I like Harleys

Harley Davidson is celebrating it’s 100th year of making motorcycles. That is impressive. I’m more of a sport-touring guy myself, and my official line is that Harleys are for fashion victims. So this is a bit of a confession: I do like Harley motorcycles. I do appreciate the people who ride them.

I stand fast on some points of objection to “Classic Milwaukee Iron”. The whole Harley market is a parallel motorcycle universe in which Harley Davidson Motor Company functions as a monopoly to it’s captivated market, and is free to sell good or bad bikes at it’s whim and people will always buy them and buy them and buy so many of them in fact that even when the factories are turning out questionable models demand outstrips supply. The culture too is a bit suspicous. All that shiny chrome and fringy leather and lick n’ stick “conchos” frankly strikes as a wee bit pretentious. And yes, the largest part of the modern Harley market are well-off men in their waning years with money and unfufilled dreams looking to buy back a piece of their childhood. Granted, I am more impressed by waning males who actually go out and spend the money rather than rubbing it up against their virtual bank accounts for the rest of their limited lives, but an influx of such citizens into a culture built around the idea of the the resourceless vagabond striving for unknown greatness through shear freedom is, well, problematic. There’s only so many balding dentists you can put in a circle of desperate leathery toughs before it’s really desperate leathery toughs in a circle of balding dentists. Additionally, Harleys are what they are: laid back cruisers, ergonomically suited best to short rides that don’t put too much stress on the lower back, ideally in grid-fashioned city streets or agricultural backroads or American style highways where the only turns are made right after you’ve come to a complete stop. I mean, how are you supposed to really lean a bike through a self-respecting switchback when your centre of gravity is in line with your knees?

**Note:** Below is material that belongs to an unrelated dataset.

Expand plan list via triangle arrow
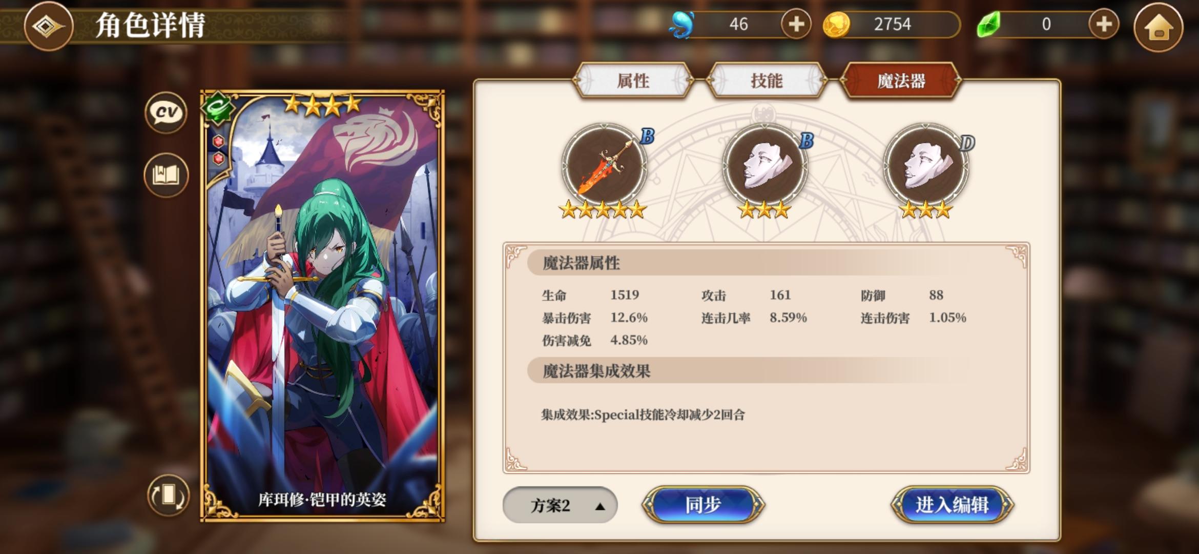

And there is this: I have heard that because of the lopsided supply/demand curve and the obsession with “authenticity”, almost all Harleys actually gain in value as they age. Buy low, sell high. Any motorbike that serves as a good financial investment immeadiatley deserves suspicion.

But. I like Harleys. And the people who ride them.

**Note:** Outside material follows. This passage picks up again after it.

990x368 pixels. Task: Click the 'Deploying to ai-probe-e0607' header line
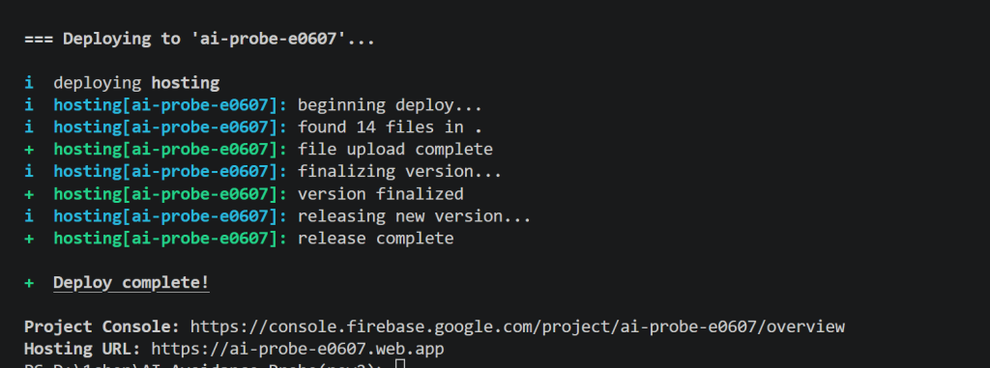point(199,39)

First of all, if you strip off all the flashy bits that appeal to crows and folk who have never really ridden a horse, I dig the basic, naked silhouette. It is primally lodged in the old brain. It does look good.

(As an aside: that sounds like fun. Getting some bolt cutters and repairing the self respect of a accessorized Harley by stripping off all the flashy bits. The chrome would be more difficult. Sand blasting?)

Secondly, they are union made. That counts

Thirdly, the company does have a rich history. Not that it justifies uncertainly engineered bikes, but if all other things could be equal, I wouldn’t mind buying from a company that maintained it’s status as family owned for so many decades, then after going public in desperation actually bought itself back out. It’s a shame it had to once again go public, by some accounts if they had held on a couple more years in the late 80’s they would have been able to maintain privateness until now. But that’s second guessing and 20/20 hindsight. I also dig that they got their start marketing serious daily machines for serious daily people. The early “silent grey fellow” models were advertised for their quietness. Cool.

Fourthly, the new one. The V-Rod. Someone down in Milwaukee must have woken up one morning with a plan. I would ride that bike.

Finally and most importantly. Two times I have been stuck on the side of the road. Once it was just because I’d launched onto the highway without putting my glasses on and had to stop on the precarious shoulder. The other time I was being chased along the shoulder by my downed, sliding motorcycle after misjudging a turn. Both times a truck stopped and almost instantly some dude in a harley cap was checking in on me. No attitude, no condescencion, just a hand and a wave. That really counts. And I clearly wasn’t riding no Harley.

For that I can forgive the company all the loud grey fellows who are swelling the old Harley people’s ranks. I think it will be good for the newcomers. And I can forgive the dangly things they staple on, and the studdy do-nothings all over their undersized saddle bags, and the racket-tuned mufflers, and the “my other car is a Harley” plates on the backs of I-class Beemers. Fine, be that way. The world is not perfect, and somewhere in the heart of Harleydom, there is a real heart. Good enough for me.